Le journal a été en butte avec une partie du monde politique, dont l’extrême droite, en raison de sa ligne éditoriale athée et anticléricale. C’est pour cette raison que des associations chrétiennes et musulmanes ont intenté des procès au journal. Souvent, c’était devant le tribunal de Strasbourg que ces procès étaient fomentés, car, jusqu’à récemment, le délit de blasphème était encore en vigueur en Alsace-Moselle.
Des menaces extérieures ont été proférées à l’égard de la France à propos de la publication ou republication des caricatures sur Mahomet. Elles émanaient, entre autres pays musulmans, de l’Arabie Saoudite en raison du fait que la France, au plus haut niveau, avait rappelé qu’elle n’interdirait jamais les caricatures. C’était confirmé par Al-Qaida au Yémen, lié à l’Arabie saoudite, qui a revendiqué l’attaque décimant, le 7 janvier 2015, la rédaction de Charlie Hebdo. L’organisation terroriste affirmait avoir agi sur ordre de son chef Ayman al-Zawahiri pour « venger » Mahomet caricaturé par le journal satirique français. Cette organisation terroriste justifiait l’acte ainsi : « Des héros ont été recrutés et ils ont agi, ils ont promis et sont passés à l’acte à la grande satisfaction des musulmans ».
Non, contrairement à l’affirmation du ministère des Affaires étrangères du Maroc, nous nous opposons à cette limitation de la liberté d’expression qui devrait s’arrêter « là où commencent la liberté et les croyances des autres ».
Victoire posthume de Charlie Hebdo
Bonne nouvelle, dans l’opinion publique française, la défense du droit à l’humour et au blasphème progresse, passant de 58 % en 2012 à 76 % en 2024. La part est certes moindre chez les musulmans, mais ils sont légèrement majoritaires à soutenir la liberté de caricaturer. Cependant, un bémol refroidit l’optimisme : c’est l’effritement de la capacité de mobilisation face aux attaques terroristes, notamment dans la jeunesse. Sans surprise, c’est parmi les athées (74 %) plus que chez les croyants (56 %) que se retrouvent les plus fervents défenseurs de la liberté d’expression et de caricaturer.

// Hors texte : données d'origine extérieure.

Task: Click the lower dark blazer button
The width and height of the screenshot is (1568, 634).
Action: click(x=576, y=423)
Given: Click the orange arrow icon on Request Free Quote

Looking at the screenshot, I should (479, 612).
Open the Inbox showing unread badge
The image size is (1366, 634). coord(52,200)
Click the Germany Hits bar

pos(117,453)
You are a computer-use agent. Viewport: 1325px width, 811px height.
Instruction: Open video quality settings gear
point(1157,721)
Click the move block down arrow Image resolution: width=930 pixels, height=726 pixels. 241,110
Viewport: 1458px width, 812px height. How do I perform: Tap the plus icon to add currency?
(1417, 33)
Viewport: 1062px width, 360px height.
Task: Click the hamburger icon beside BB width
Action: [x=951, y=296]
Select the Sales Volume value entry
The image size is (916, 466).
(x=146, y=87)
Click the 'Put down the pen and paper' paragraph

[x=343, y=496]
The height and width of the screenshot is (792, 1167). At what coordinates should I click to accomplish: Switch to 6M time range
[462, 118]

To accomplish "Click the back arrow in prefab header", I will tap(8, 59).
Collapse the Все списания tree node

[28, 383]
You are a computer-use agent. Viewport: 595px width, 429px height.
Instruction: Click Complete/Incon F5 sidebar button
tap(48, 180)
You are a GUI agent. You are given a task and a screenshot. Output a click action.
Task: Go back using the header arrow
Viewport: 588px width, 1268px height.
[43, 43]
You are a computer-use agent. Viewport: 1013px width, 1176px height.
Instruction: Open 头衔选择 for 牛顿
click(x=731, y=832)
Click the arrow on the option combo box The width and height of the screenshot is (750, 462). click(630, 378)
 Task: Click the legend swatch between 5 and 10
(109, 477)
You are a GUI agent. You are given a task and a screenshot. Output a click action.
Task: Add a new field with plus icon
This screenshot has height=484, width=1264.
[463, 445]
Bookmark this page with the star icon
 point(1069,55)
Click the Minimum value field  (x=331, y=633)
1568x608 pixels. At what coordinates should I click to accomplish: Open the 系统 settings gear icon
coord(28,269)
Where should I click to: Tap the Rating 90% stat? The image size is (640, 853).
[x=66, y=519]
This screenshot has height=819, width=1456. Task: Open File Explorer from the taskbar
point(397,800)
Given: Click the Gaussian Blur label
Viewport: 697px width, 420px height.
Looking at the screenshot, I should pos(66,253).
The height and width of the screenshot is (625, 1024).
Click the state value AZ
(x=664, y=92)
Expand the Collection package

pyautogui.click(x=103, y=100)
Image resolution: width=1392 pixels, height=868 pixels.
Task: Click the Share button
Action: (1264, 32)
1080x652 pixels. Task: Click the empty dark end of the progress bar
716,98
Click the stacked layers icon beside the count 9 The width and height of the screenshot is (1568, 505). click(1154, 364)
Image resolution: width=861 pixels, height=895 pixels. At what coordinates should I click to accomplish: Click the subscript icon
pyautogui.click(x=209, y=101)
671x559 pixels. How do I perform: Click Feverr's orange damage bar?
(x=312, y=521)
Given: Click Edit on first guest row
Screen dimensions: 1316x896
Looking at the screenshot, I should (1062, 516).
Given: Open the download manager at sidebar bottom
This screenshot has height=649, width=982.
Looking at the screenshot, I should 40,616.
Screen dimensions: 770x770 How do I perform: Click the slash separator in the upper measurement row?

Une certaine gauche déboussolée
Il s’avère qu’une certaine gauche radicale et celle dite de « raison » ont abandonné la défense de la laïcité, notamment lors de la loi de 2004 sur l’interdiction des signes par lesquels les élèves manifesteraient de manière ostentatoire leur appartenance religieuse. L’objet de cette loi n’est pas d’empêcher l’expression de ses convictions si celle-ci s’opère sur un mode non fanatique.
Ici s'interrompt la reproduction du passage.